A new research project shows women experiencing homelessness in Canada are largely invisible and falling through major gaps in support systems – and into dangerous situations.
The study, led by the Women’s National Housing and Homelessness Network, says the scope is dramatically underestimated because women are more likely to rely on precarious and sometimes dangerous support, such as by sleeping on couches or trading sex for housing.
This means the scale of homelessness among women, girls and gender-diverse people is larger than official estimates would suggest.
Kaitlin Schwan, senior researcher at the Canadian Observatory on Homelessness, says Canada’s emergency shelters were already turning away nearly 1,000 women and children a day before the COVID-19 pandemic hit.

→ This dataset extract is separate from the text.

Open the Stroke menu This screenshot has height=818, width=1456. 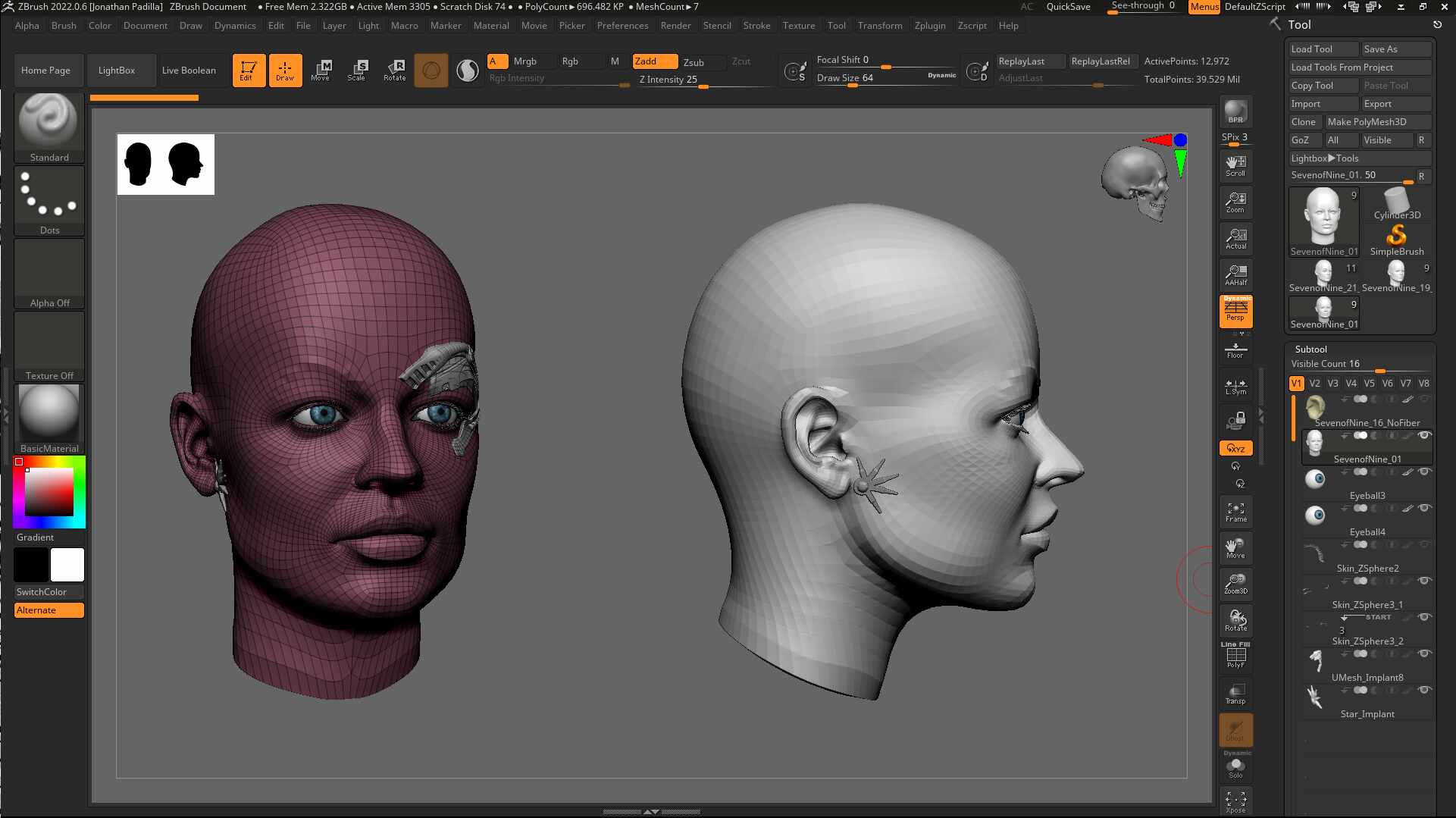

She warns the pandemic’s disproportionate economic impacts, particularly on racialized women, will mean more will soon become homeless as eviction moratoriums begin to lift.
The study, which is the first ever comprehensive national portrait of women’s homelessness in Canada, also found homeless women are at much higher risk of violence.
Data shows more than 37 per cent of homeless women have experienced a sexual assault, compared to 8.2 per cent of men.
Women that do access emergency shelters are often further harmed by bureaucratic policies, including the prospect of losing custody of their children.
Schwan says COVID-19 offers Canada an opportunity to reimagine its response to homelessness, especially as public conversations focused on systemic barriers that cause disproportionately negative outcomes for some populations.
The authors of the study are calling on Canada to take a more gender-sensitive approach to homelessness as a way to prevent large numbers of women from returning to violent and precarious situations.